In occasione dei 50 anni di Paola abbiamo chiesto ad alcuni personaggi del cinema, della cultura, dello sport e dell’imprenditoria una riflessione e un augurio.

CARLO VERDONE. «Auguro a Paola di mantenere sempre la sua magnifica e originale creatività», dice il popolare attore e regista che nel 2014 aveva diretto Cortellesi nella commedia ”Sotto una buona stella”, «aspetto che giri un altro film bello come la sua opera prima che ha fatto centro perché nasce da un’ottima idea, è ben scritta, ricca di sentimenti e impegno civile. In più, è sorretta da un cast formidabile. Non riesco a vedere un solo difetto...Il film assume una rilevanza ancora maggiore oggi che i femminicidi riempiono le cronache. La voglia di riscatto della rotagonista è un invito alla speranza».

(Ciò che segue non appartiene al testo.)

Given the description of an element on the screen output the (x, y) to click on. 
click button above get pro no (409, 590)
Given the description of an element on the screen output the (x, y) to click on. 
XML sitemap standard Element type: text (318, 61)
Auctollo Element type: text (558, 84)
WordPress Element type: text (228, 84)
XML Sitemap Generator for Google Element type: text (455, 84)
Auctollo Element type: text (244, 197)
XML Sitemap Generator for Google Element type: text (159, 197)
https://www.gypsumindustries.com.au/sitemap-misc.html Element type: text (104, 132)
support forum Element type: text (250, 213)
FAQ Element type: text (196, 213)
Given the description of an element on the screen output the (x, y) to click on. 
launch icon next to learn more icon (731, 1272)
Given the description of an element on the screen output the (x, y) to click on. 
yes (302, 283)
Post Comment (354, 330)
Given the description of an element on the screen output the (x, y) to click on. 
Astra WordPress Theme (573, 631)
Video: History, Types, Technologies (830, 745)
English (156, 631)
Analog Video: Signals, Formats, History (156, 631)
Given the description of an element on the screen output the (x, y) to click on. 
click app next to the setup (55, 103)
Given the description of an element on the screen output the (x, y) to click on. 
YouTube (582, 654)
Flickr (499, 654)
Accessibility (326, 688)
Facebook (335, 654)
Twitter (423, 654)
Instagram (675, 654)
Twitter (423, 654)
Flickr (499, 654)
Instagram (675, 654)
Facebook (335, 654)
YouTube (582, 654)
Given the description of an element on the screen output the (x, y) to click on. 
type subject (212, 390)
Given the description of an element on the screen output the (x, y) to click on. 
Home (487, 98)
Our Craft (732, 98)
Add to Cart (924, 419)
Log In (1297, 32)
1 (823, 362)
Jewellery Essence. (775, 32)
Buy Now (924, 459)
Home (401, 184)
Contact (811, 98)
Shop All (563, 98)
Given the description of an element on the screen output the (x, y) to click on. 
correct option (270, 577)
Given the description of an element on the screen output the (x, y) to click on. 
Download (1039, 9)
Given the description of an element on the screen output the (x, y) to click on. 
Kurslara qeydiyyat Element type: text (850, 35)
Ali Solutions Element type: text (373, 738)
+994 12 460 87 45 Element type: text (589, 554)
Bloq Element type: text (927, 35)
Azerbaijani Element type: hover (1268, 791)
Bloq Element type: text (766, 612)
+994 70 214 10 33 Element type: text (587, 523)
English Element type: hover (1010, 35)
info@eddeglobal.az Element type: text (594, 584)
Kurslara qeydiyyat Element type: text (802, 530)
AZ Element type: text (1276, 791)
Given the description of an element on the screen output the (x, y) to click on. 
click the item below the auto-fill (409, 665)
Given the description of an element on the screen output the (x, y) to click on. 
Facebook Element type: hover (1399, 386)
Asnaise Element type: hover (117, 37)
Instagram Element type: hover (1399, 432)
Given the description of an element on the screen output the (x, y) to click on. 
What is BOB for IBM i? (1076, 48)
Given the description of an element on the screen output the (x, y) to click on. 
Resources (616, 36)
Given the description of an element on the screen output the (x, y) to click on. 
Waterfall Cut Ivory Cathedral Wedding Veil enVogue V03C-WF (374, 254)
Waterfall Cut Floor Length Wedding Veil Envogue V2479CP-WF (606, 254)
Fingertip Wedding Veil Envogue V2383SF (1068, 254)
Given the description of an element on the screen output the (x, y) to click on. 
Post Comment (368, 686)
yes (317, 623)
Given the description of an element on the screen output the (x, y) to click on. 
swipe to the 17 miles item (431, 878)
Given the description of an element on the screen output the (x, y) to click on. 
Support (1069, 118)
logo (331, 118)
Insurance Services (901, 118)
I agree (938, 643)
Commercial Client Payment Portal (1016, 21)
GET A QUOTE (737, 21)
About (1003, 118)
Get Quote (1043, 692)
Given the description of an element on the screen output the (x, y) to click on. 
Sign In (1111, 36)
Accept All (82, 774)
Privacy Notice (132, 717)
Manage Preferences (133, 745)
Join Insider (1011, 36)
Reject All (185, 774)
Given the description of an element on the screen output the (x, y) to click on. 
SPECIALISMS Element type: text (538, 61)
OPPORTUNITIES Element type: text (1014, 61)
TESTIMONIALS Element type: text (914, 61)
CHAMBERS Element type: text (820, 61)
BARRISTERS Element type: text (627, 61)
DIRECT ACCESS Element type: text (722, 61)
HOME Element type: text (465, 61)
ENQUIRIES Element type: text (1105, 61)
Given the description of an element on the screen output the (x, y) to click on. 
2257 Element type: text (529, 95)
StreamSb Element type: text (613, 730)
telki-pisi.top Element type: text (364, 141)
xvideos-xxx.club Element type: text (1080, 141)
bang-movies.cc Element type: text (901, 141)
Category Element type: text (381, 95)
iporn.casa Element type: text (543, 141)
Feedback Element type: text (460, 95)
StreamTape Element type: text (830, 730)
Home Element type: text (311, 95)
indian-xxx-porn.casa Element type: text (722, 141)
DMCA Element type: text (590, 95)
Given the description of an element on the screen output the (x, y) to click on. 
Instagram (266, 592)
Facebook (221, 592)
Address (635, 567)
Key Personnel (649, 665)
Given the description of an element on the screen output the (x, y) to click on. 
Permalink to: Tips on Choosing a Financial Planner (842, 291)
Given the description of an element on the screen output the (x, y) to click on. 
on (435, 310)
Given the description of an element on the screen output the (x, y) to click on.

STEFANIA AUCI. La scrittrice, autrice del best seller ”I Leoni di Sicilia”, augura a Cortellesi «di continuare a lavorare secondo coscienza per raccontare la storia del nostro Paese. Sia come attrice sia come regista, con quella leggerezza che le è propria e ben si adatta a parlare delle donne, l’altra faccia della nostra contemporaneità, dell’Italia stessa. Ha girato un film forte che andrebbe mostrato nelle scuole perché il 1946 è dietro l’angolo e certe rivendicazioni, dalla parità salariale all’esigenza di rispetto, sono ancora attuali. Cortellesi ha denunciato la solitudine delle donne. E se finora la solidarietà si fermava sulla porta di casa, lei quella porta l’ha spalancata».

GIOVANNI MALAGO’. Augri anche dal presidente del Coni, tra i primi ad applaudire ”C’è ancora domani”: «Grazie a questo bellissimo film, Paola Cortellesi è diventata un patrimonio non solo del cinema ma della società, del nostro stesso Paese. Proprio come tanti atleti che, esprimendo valori forti e positivi, hanno sconfinato dall’ambito strettamente sportivo per trasformarsi in eroi moderni a tutto tondo. In questo momento, tragicamente segnato da tante violenze e femminicidi, il film di Paola è ancora più importante».

LAVINIA BIAGIOTTI CIGNA. «Cara Paola, buon compleanno e congratulazioni per lo straordinario e meritatissimo successo del film», esclama l’imprenditrice e stilista, presidente e ceo di Biagiotti Group, «il tuo talento e la tua passione hanno illuminato il grande schermo, ispirando e coinvolgendo il pubblico in modo straordinario. Il tuo impegno nel promuovere la rappresentazione autentica delle donne è un esempio luminoso di progresso e empowerment. Grazie per essere un'incarnazione vivente della forza, della grazia e della determinazione femminile. Il tuo lavoro è una fonte di ispirazione e di innovazione per tutte noi».